**WHAT YOU NEED TO DO**
Output all of the entries exactly as written.

----------------------------------------

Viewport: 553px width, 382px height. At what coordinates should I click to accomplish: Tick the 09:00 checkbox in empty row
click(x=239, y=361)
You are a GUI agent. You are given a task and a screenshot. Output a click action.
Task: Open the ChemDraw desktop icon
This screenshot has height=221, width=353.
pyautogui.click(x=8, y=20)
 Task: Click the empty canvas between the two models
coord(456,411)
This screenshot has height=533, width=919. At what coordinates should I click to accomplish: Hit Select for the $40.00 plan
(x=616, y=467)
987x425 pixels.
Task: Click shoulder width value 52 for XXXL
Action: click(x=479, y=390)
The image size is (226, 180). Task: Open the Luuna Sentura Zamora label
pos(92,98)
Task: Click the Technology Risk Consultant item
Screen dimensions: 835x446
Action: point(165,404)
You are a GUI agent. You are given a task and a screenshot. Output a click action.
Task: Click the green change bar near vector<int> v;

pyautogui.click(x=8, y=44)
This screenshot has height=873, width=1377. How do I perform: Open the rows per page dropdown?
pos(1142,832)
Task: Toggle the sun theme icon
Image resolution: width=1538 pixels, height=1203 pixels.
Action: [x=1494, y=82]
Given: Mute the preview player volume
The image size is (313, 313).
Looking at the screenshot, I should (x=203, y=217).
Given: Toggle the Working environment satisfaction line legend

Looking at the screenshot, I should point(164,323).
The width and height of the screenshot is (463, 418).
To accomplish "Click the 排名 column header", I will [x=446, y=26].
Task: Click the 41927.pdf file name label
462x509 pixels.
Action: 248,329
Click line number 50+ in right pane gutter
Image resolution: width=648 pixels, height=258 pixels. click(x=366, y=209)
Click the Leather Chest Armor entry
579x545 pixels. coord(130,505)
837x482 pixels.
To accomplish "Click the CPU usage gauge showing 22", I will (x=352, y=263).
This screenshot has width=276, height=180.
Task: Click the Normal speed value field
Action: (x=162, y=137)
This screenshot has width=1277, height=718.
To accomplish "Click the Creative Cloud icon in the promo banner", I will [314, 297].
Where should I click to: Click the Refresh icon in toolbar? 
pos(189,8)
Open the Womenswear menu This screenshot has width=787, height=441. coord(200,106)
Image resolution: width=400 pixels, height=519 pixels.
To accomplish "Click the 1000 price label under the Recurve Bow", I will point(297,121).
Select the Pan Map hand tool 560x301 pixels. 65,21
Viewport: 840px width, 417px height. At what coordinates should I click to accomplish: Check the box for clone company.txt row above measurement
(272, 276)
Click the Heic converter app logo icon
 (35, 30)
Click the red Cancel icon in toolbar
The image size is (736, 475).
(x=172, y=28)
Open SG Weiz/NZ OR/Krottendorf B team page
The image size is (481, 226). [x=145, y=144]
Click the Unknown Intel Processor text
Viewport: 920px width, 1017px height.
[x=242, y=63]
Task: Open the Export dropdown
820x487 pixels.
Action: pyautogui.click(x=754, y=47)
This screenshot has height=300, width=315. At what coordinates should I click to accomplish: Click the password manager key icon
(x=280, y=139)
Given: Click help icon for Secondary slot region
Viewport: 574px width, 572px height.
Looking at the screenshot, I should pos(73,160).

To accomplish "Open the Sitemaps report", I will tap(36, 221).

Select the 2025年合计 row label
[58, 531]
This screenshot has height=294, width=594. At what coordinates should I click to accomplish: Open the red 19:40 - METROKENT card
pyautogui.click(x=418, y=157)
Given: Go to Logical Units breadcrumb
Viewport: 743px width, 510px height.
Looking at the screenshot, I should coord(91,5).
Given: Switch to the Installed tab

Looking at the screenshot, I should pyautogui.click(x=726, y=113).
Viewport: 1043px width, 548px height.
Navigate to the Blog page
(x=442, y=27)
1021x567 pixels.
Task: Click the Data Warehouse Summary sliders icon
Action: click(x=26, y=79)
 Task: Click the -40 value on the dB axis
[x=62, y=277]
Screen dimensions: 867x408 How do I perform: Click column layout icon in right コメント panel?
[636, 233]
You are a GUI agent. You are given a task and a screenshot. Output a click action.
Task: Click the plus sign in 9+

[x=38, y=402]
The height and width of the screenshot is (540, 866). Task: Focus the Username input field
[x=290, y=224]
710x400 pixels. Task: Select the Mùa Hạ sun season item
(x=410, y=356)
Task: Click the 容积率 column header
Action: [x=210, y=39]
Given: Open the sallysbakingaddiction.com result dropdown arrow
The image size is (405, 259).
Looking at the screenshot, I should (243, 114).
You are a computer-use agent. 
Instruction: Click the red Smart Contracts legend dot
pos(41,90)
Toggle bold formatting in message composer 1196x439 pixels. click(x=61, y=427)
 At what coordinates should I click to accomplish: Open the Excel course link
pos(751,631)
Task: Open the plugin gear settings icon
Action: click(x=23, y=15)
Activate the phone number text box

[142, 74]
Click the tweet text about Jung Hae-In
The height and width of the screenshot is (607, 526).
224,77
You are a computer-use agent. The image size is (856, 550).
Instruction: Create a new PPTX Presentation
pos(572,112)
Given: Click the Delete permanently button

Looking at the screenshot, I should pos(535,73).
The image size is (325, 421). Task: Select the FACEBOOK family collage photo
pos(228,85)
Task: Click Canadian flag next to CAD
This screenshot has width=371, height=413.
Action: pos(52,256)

----------------------------------------

**ANSWER SECTION**
Viewport: 553px width, 382px height. At what coordinates should I click to accomplish: Tick the 09:00 checkbox in empty row
click(x=239, y=361)
You are a GUI agent. You are given a task and a screenshot. Output a click action.
Task: Open the ChemDraw desktop icon
This screenshot has height=221, width=353.
pyautogui.click(x=8, y=20)
 Task: Click the empty canvas between the two models
coord(456,411)
This screenshot has height=533, width=919. At what coordinates should I click to accomplish: Hit Select for the $40.00 plan
(x=616, y=467)
987x425 pixels.
Task: Click shoulder width value 52 for XXXL
Action: click(x=479, y=390)
The image size is (226, 180). Task: Open the Luuna Sentura Zamora label
pos(92,98)
Task: Click the Technology Risk Consultant item
Screen dimensions: 835x446
Action: point(165,404)
You are a GUI agent. You are given a task and a screenshot. Output a click action.
Task: Click the green change bar near vector<int> v;

pyautogui.click(x=8, y=44)
This screenshot has height=873, width=1377. How do I perform: Open the rows per page dropdown?
pos(1142,832)
Task: Toggle the sun theme icon
Image resolution: width=1538 pixels, height=1203 pixels.
Action: [x=1494, y=82]
Given: Mute the preview player volume
The image size is (313, 313).
Looking at the screenshot, I should (x=203, y=217).
Given: Toggle the Working environment satisfaction line legend

Looking at the screenshot, I should point(164,323).
The width and height of the screenshot is (463, 418).
To accomplish "Click the 排名 column header", I will [x=446, y=26].
Task: Click the 41927.pdf file name label
462x509 pixels.
Action: 248,329
Click line number 50+ in right pane gutter
Image resolution: width=648 pixels, height=258 pixels. click(x=366, y=209)
Click the Leather Chest Armor entry
579x545 pixels. coord(130,505)
837x482 pixels.
To accomplish "Click the CPU usage gauge showing 22", I will (x=352, y=263).
This screenshot has width=276, height=180.
Task: Click the Normal speed value field
Action: (x=162, y=137)
This screenshot has width=1277, height=718.
To accomplish "Click the Creative Cloud icon in the promo banner", I will [314, 297].
Where should I click to: Click the Refresh icon in toolbar? 
pos(189,8)
Open the Womenswear menu This screenshot has width=787, height=441. coord(200,106)
Image resolution: width=400 pixels, height=519 pixels.
To accomplish "Click the 1000 price label under the Recurve Bow", I will point(297,121).
Select the Pan Map hand tool 560x301 pixels. 65,21
Viewport: 840px width, 417px height. At what coordinates should I click to accomplish: Check the box for clone company.txt row above measurement
(272, 276)
Click the Heic converter app logo icon
 (35, 30)
Click the red Cancel icon in toolbar
The image size is (736, 475).
(x=172, y=28)
Open SG Weiz/NZ OR/Krottendorf B team page
The image size is (481, 226). [x=145, y=144]
Click the Unknown Intel Processor text
Viewport: 920px width, 1017px height.
[x=242, y=63]
Task: Open the Export dropdown
820x487 pixels.
Action: pyautogui.click(x=754, y=47)
This screenshot has height=300, width=315. At what coordinates should I click to accomplish: Click the password manager key icon
(x=280, y=139)
Given: Click help icon for Secondary slot region
Viewport: 574px width, 572px height.
Looking at the screenshot, I should pos(73,160).

To accomplish "Open the Sitemaps report", I will tap(36, 221).

Select the 2025年合计 row label
[58, 531]
This screenshot has height=294, width=594. At what coordinates should I click to accomplish: Open the red 19:40 - METROKENT card
pyautogui.click(x=418, y=157)
Given: Go to Logical Units breadcrumb
Viewport: 743px width, 510px height.
Looking at the screenshot, I should coord(91,5).
Given: Switch to the Installed tab

Looking at the screenshot, I should pyautogui.click(x=726, y=113).
Viewport: 1043px width, 548px height.
Navigate to the Blog page
(x=442, y=27)
1021x567 pixels.
Task: Click the Data Warehouse Summary sliders icon
Action: click(x=26, y=79)
 Task: Click the -40 value on the dB axis
[x=62, y=277]
Screen dimensions: 867x408 How do I perform: Click column layout icon in right コメント panel?
[636, 233]
You are a GUI agent. You are given a task and a screenshot. Output a click action.
Task: Click the plus sign in 9+

[x=38, y=402]
The height and width of the screenshot is (540, 866). Task: Focus the Username input field
[x=290, y=224]
710x400 pixels. Task: Select the Mùa Hạ sun season item
(x=410, y=356)
Task: Click the 容积率 column header
Action: [x=210, y=39]
Given: Open the sallysbakingaddiction.com result dropdown arrow
The image size is (405, 259).
Looking at the screenshot, I should (243, 114).
You are a computer-use agent. 
Instruction: Click the red Smart Contracts legend dot
pos(41,90)
Toggle bold formatting in message composer 1196x439 pixels. click(x=61, y=427)
 At what coordinates should I click to accomplish: Open the Excel course link
pos(751,631)
Task: Open the plugin gear settings icon
Action: click(x=23, y=15)
Activate the phone number text box

[142, 74]
Click the tweet text about Jung Hae-In
The height and width of the screenshot is (607, 526).
224,77
You are a computer-use agent. The image size is (856, 550).
Instruction: Create a new PPTX Presentation
pos(572,112)
Given: Click the Delete permanently button

Looking at the screenshot, I should pos(535,73).
The image size is (325, 421). Task: Select the FACEBOOK family collage photo
pos(228,85)
Task: Click Canadian flag next to CAD
This screenshot has width=371, height=413.
Action: pos(52,256)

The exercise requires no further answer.